> **Fragmento del texto**
__________________________________________________

La labor del poeta —abrir el cerco de la lengua— lo extravía. Condenado al fracaso, el bardo es víctima y victimario del ejercicio de la escritura. ¿Ese abismo entre la palabra y lo que designamos con qué lo llenamos? Mussó lo hace con el canto lírico de una retórica de lo mundano: “en los tejados, los gatos acosan a sus hembras con macabras canciones para la cópula.y se enhebran las cenizas de mi padre, piel abajo, en medio del ardoroso encantamiento del río porque su sombra es la de un nogal y un matapalo al mismo tiempo: sombra doble de cuerpo doble, bajo el cielo violeta”. El poeta sucumbe, entonces, a su herencia romántica.
Sin embargo, sabe que “el mundo nada tiene que ver con la poesía”. Juntarlos, pretensión inútil, no es la misión de trabajo lírico. La escritura no permite conocer el mundo; la escritura se arrebuja con la lengua, designa la propia lengua que está en constante transformación. Dice el poeta Mussó: “Solo me quedo con las palabras suficientes —solo así te estremecerá la lejanía—”. Desde luego, la reiteración de ciertos signos lingüísticos es simbólica en esta Vulgatae, sobre todo oscurana, el sustantivo figurativo de oscuridad, que atraviesa todo el texto, desde el que se escribe, en la penumbra, que se alterna con la luz: “De ruido blanco se trueca en voz anclada con metálicas raíces a mis vísceras, y zarandea las espadañas de mis lagos en una consumada alternancia de luz y oscurana que hace resoñar estas opacas palabras de cristal: larga es la espera, no he terminado de soñar contigo”.

__________________________________________________

Entradas de datos recopilados:
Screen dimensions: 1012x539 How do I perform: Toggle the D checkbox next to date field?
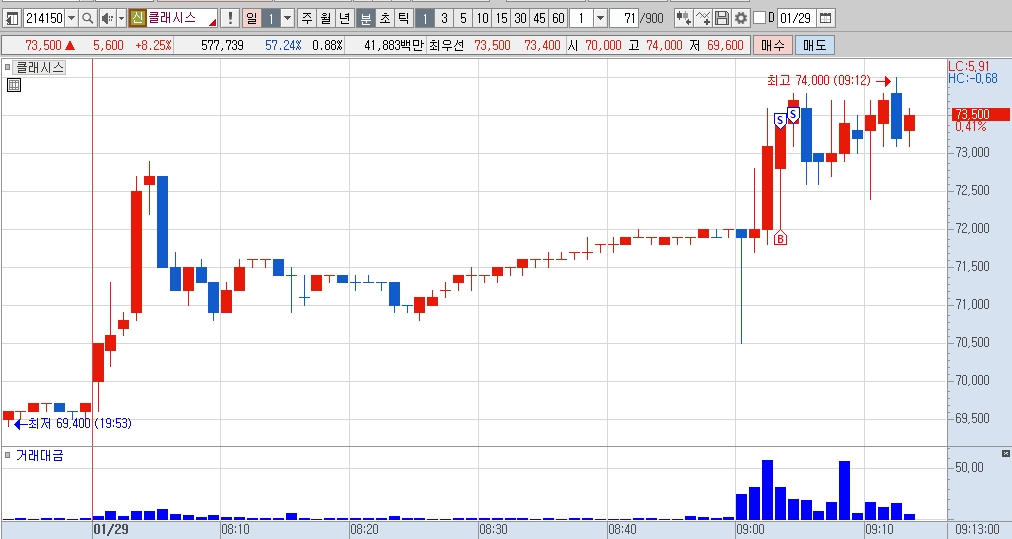760,18
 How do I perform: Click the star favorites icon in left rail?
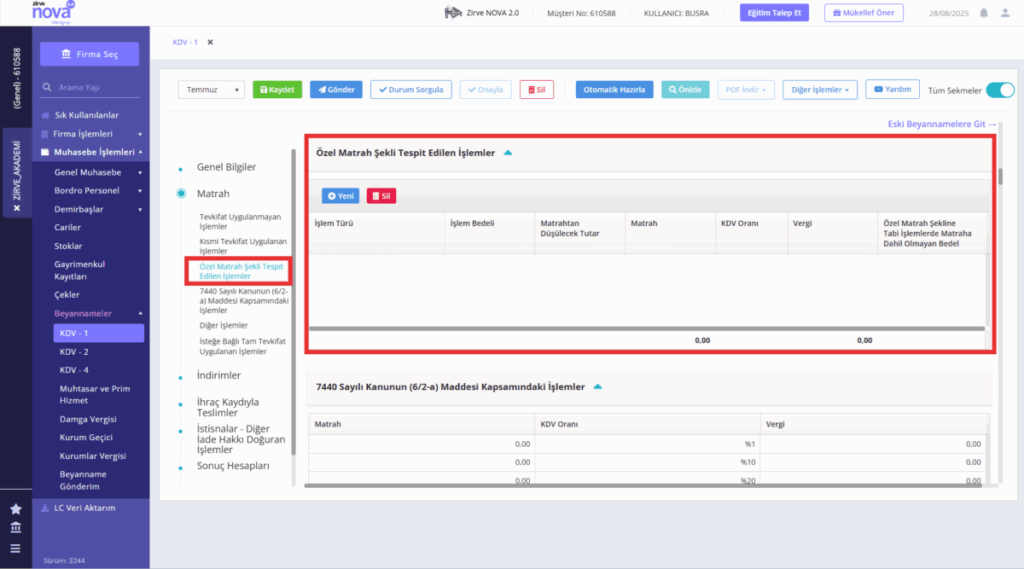16,509
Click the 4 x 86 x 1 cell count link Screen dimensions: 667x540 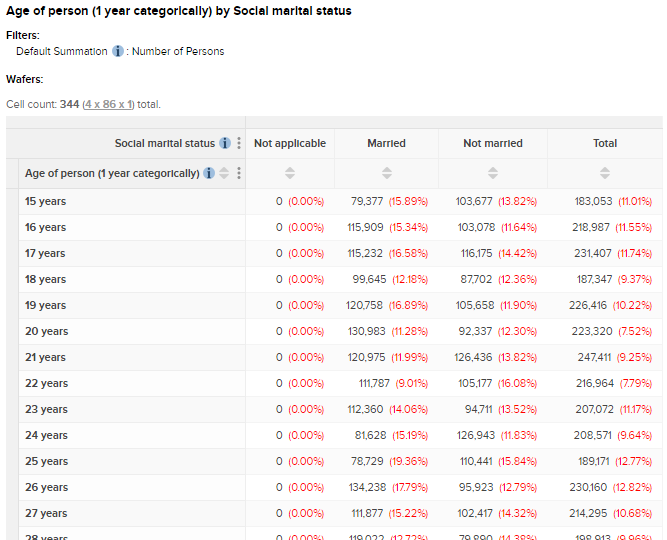(x=109, y=104)
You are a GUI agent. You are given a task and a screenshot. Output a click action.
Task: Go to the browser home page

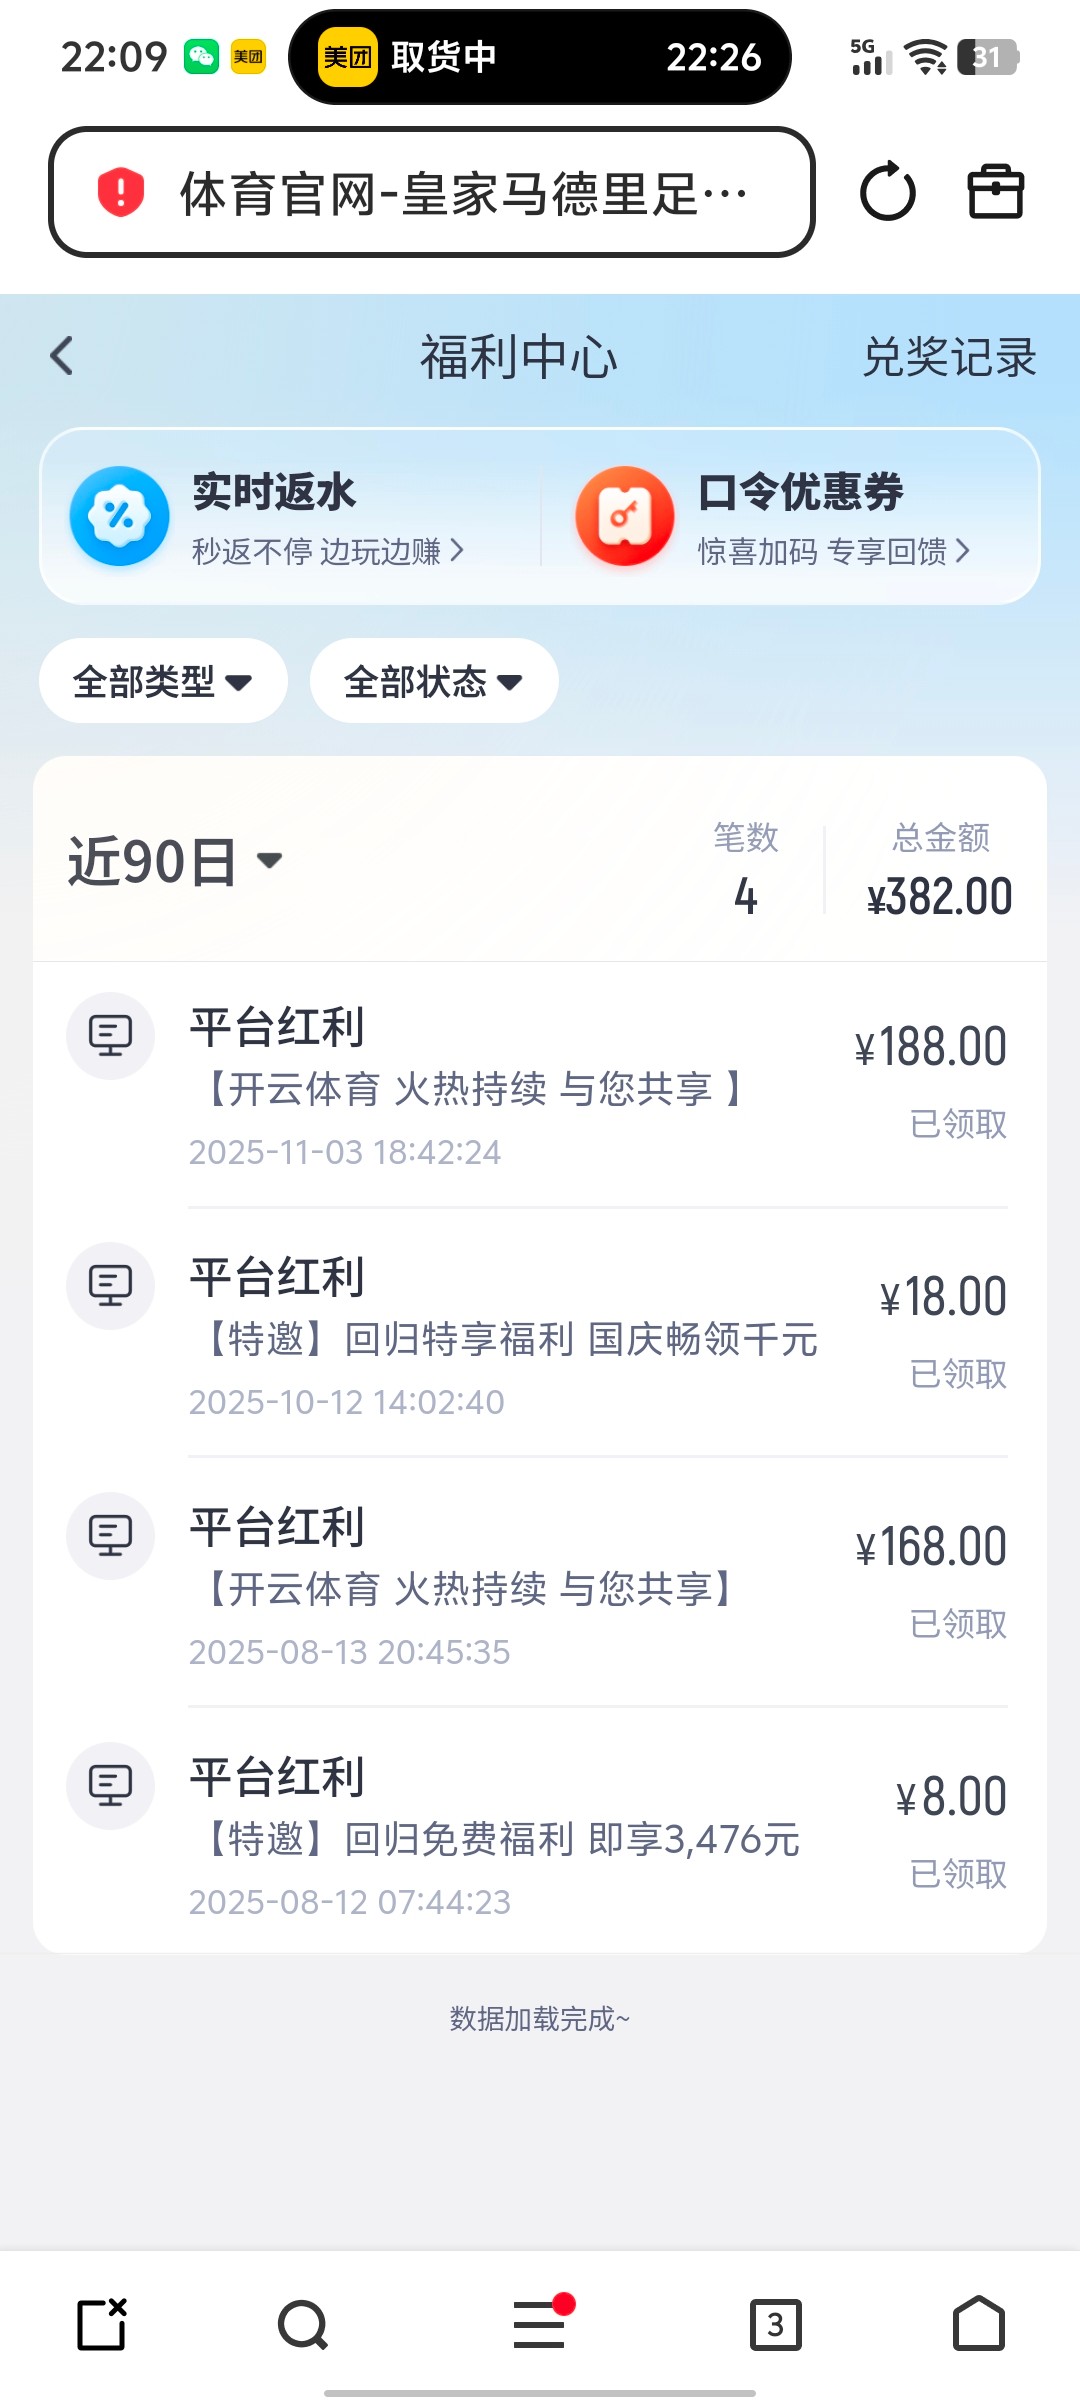(979, 2325)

__________________________________________________

> **Preguntas del material**
A - Enumera todas las plantas que se mencionan en el fragmento sobre la poesía de Mussó.
B - Extrae del fragmento sobre la poesía de Mussó todo el pasaje que va desde “La labor del” hasta “su herencia romántica.”.
El material no interviene en este ejercicio.

> **Soluciones propuestas**
A - nogal, matapalo, espadañas

B -
La labor del poeta —abrir el cerco de la lengua— lo extravía. Condenado al fracaso, el bardo es víctima y victimario del ejercicio de la escritura. ¿Ese abismo entre la palabra y lo que designamos con qué lo llenamos? Mussó lo hace con el canto lírico de una retórica de lo mundano: “en los tejados, los gatos acosan a sus hembras con macabras canciones para la cópula.y se enhebran las cenizas de mi padre, piel abajo, en medio del ardoroso encantamiento del río porque su sombra es la de un nogal y un matapalo al mismo tiempo: sombra doble de cuerpo doble, bajo el cielo violeta”. El poeta sucumbe, entonces, a su herencia romántica.